The testimony adduced at the suppression hearing and at trial was sufficient to support the conclusion that the police advised *1082defendant of his Miranda rights immediately after his arrest and before any questioning the next day. It was also sufficient to prove that defendant understood English well enough to have understood the Miranda admonitions by the various police officers and Assistant State’s Attorney Van Cura, to have knowingly and intelligently waived his rights and to have understood the questions asked of him by the police and assistant State’s Attorney. That the police and assistant State’s Attorney advised defendant of his rights in Spanish as well as English does not manifestly reveal or require the conclusion that they knew he did not understand English and wanted to ensure the propriety of their interrogation after the fact. As such, the trial court’s denial of the motion to suppress was not manifestly erroneous.
Defendant lastly contends he was deprived of his constitutional right to a jury trial because he did not knowingly and voluntarily waive that right.
A defendant knowingly and voluntarily waives his right to a jury trial where he signs a jury waiver in open court, the trial court asks him whether he understands he is giving up his right to have 12 men and women decide his guilt or innocence and he indicates that he understands and still wishes to waive that right. (See People v. Guest (1986), 115 Ill. 2d 72, 90, 503 N.E.2d 255, cert, denied (1987), _ U.S. _, 97 L. Ed. 2d 746, 107 S. Ct. 3241.) Immediately after defendant and his codefendant, Robles, executed jury trial waiver forms in open court and defense counsel tendered them to the trial court, the following occurred:
“THE COURT: Would you please convey this information to the two defendants?
Please tell them everyone charged with a crime is entitled to a jury. Tell them a jury is made up of 12 people and those people listen to other people who testify under oath during the trial, and the jury will decide whether or not they did something wrong, not the judge.
Now, I have before me two documents *** entitled jury waiver. Does that have their signatures on these two documents?
* * *
[THE INTERPRETER]: Yes.
THE COURT: Do they understand what has happened when they signed these two documents?
[THE INTERPRETER]: Yes, we understand there will be no jury trial. We want to be judged by the bench.

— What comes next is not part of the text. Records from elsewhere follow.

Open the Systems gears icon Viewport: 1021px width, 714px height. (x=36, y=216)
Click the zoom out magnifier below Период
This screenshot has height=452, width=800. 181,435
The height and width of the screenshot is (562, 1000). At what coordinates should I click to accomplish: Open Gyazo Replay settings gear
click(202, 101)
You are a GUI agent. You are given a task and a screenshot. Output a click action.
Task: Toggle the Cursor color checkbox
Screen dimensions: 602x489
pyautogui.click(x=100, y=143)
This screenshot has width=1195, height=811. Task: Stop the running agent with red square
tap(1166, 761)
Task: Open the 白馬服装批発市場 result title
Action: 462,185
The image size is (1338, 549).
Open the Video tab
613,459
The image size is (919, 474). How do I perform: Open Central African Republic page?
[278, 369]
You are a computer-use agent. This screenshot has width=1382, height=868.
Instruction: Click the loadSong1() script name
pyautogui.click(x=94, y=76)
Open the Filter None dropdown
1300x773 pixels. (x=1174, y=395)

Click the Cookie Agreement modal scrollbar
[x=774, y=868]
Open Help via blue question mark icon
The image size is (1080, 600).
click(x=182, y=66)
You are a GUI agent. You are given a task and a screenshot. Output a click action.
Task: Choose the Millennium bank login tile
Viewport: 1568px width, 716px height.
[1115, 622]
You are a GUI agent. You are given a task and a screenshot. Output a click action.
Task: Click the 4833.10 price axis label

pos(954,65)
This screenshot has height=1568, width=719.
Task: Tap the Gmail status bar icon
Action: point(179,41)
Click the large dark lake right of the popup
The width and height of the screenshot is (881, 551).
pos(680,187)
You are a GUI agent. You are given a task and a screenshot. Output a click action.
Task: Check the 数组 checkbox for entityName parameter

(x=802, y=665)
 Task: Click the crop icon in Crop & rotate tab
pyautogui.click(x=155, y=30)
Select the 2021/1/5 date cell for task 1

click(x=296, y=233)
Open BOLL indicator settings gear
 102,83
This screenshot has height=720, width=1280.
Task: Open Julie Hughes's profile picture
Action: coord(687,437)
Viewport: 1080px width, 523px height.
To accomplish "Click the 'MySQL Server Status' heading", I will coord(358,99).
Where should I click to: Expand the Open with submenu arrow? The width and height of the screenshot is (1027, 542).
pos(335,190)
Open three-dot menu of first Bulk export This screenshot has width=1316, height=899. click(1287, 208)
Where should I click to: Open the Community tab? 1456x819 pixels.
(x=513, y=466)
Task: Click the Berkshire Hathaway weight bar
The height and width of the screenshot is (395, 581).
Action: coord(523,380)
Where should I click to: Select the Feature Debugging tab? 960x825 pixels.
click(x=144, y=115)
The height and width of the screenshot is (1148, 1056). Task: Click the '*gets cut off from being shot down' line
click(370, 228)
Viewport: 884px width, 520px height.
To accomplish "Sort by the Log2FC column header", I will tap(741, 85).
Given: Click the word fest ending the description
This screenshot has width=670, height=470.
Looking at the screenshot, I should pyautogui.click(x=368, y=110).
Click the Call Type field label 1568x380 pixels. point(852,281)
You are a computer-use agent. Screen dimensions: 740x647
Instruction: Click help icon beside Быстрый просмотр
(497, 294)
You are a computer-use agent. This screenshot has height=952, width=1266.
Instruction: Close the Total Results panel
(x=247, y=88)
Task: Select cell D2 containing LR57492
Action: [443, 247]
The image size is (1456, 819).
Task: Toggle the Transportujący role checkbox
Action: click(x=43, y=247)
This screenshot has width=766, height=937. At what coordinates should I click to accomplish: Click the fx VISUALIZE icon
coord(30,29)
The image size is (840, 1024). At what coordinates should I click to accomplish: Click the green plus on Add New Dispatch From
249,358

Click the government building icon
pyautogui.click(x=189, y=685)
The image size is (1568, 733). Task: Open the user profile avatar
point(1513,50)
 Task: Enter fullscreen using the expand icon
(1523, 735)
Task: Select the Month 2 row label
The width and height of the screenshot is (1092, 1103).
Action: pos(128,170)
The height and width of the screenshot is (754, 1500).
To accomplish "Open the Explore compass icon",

THE COURT: They both understand that?
*1083[THE INTERPRETER]: Yes, your honor.
THE COURT: Do they want to ask any questions?
[THE INTERPRETER]: We want the trial to start.”
The record thus clearly reveals the trial court zealously ensured that defendant knowingly and voluntarily waived his right to a jury trial and his contention otherwise is utterly meritless.
For all the foregoing reasons, the judgment of conviction entered by the circuit court of Cook County is affirmed.
WHITE, P.J., and McNAMARA, J., concur.